これは我々、がん診療に携わる医師としては憂うべき結果であり、大腸がんの啓蒙活動として今回はこの記事を書かせていただきます。
大腸がんにかからないようにすることは可能でしょうか?
食事に気を付ける?便秘しないように心がける?いえ、現時点では完全に防ぐ策はありません。
実験的にアスピリンというお薬が大腸ポリープ(大腸がんの前段階とも言える病気です)の発生を抑制するという論文は出てきていますが、実用化にはまだ遠い状況です。
では我々にできることはなにかと言えば当然のことながら早期発見・早期治療ということに他なりません。
病気にかからないことを1次予防といいますが、早期発見・早期治療は2次予防といわれています。大腸がんの場合、この2次予防が非常に重要です。それは大腸がんは早期に発見すれば完治できる病気だからです。
こちらの図をご覧ください。ステージとはがんの進行度を表しています。
5年生存率とは完治の目安といってよいでしょう。大腸がんはステージ2までの、早期がんから進行がんについて90%以上完治が目指せる病気です。

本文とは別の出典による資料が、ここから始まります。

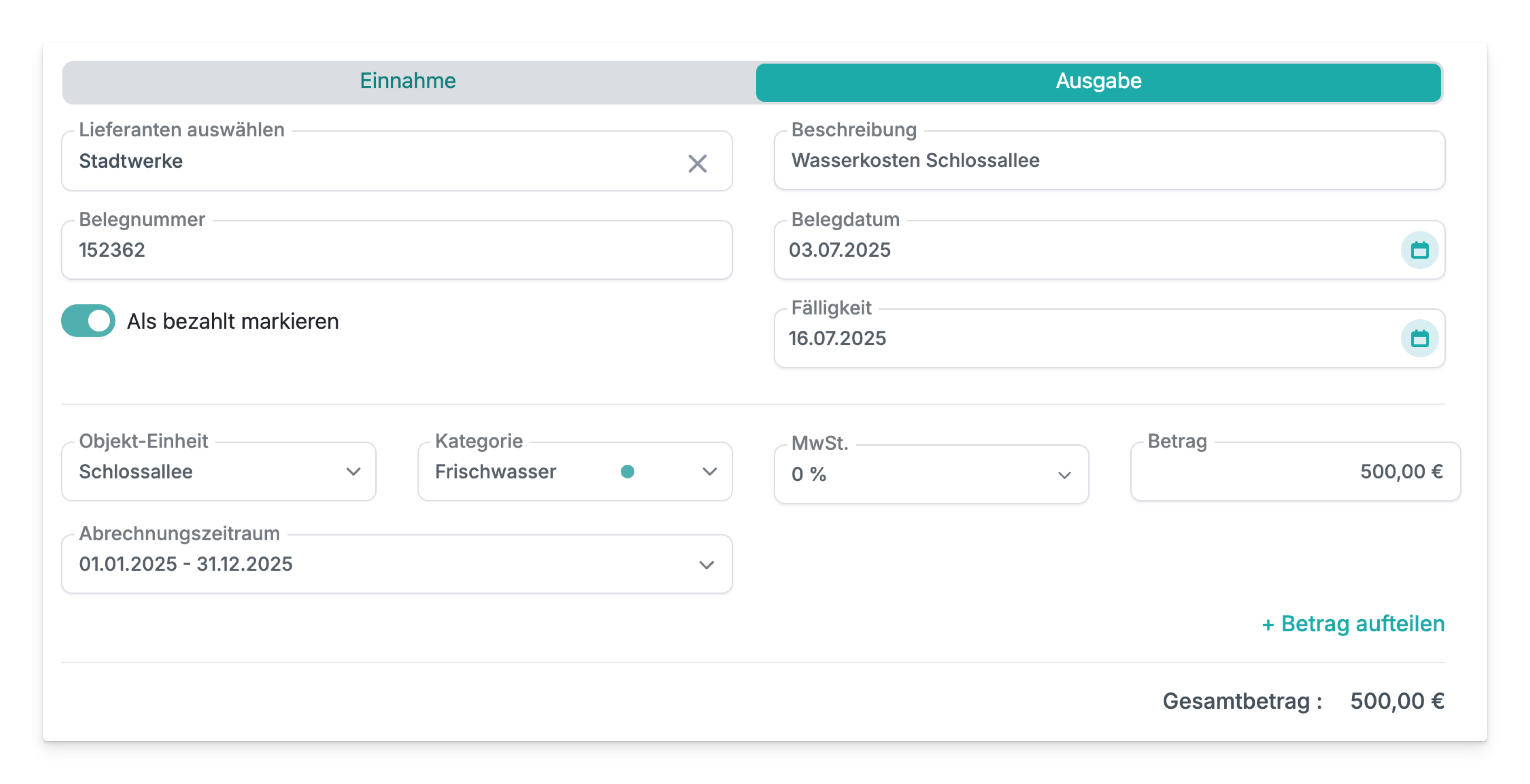The height and width of the screenshot is (784, 1530).
Task: Click the Kategorie chevron arrow
Action: tap(709, 472)
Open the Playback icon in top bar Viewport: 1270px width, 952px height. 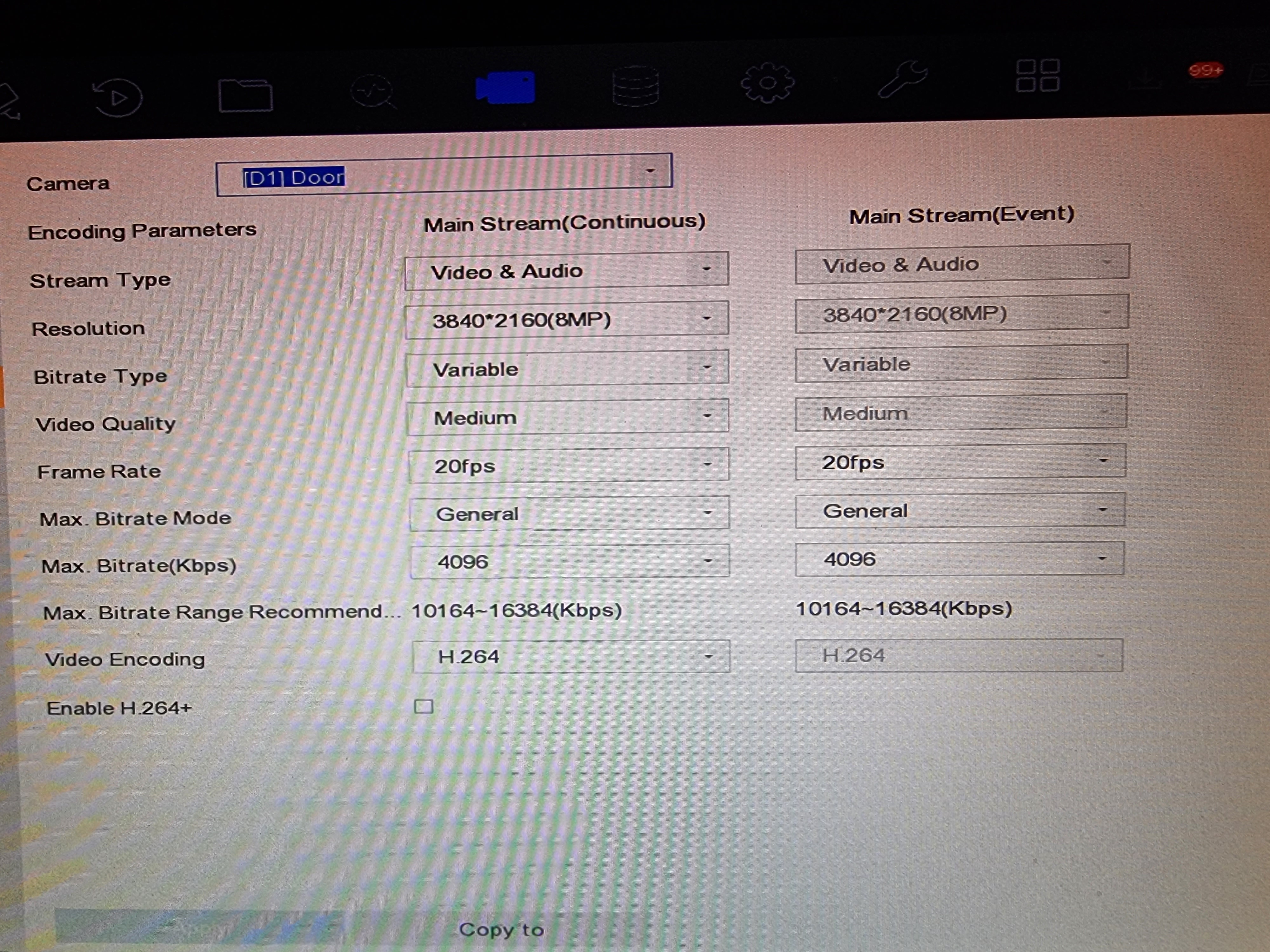pyautogui.click(x=118, y=97)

また、内視鏡でみつけることができるごく早期のステージ0のがんについては内視鏡的手術によって、腸を切除するなどの外科的をせずにほぼ100%完治できます。言い換えれば定期的に検査を受けて、がんの早期発見ができれば大腸がんで命を落とすことは抑えられるということです。
では、早期発見のために必要な検査とは何でしょうか。
一番簡単な検査は便潜血検査という2日分の便を採取して行う検査です。内視鏡検査などよりは精度は落ちますが、無症状の方はこの検査だけでも毎年受けることをお勧めします。
次により精密・正確な検査としては、大腸内視鏡検査です。特殊な下剤を飲んでもらい腸を空っぽにした状態でお尻から内視鏡を挿入し全部の大腸をくまなく観察します。この検査では非常に早期の段階でがんを見つけることも可能です。
便潜血検査で陽性となった場合、お腹の具合が悪いなどの症状がある場合、以前大腸ポリープなどの病気を指摘されたことがある場合などは内視鏡検査を受けることをお勧めします。
大腸の検査は恥ずかしいし、面倒くさいなど皆さん受けたがらないのが現状です。我々消化器内科の立場から言わせていただくと非常に勿体ないことです。まずはお気軽にかかりつけの先生にご相談して、是非大腸内視鏡検査を受けてもらい、大腸がん死亡率が少しでも下がることを切に願っています。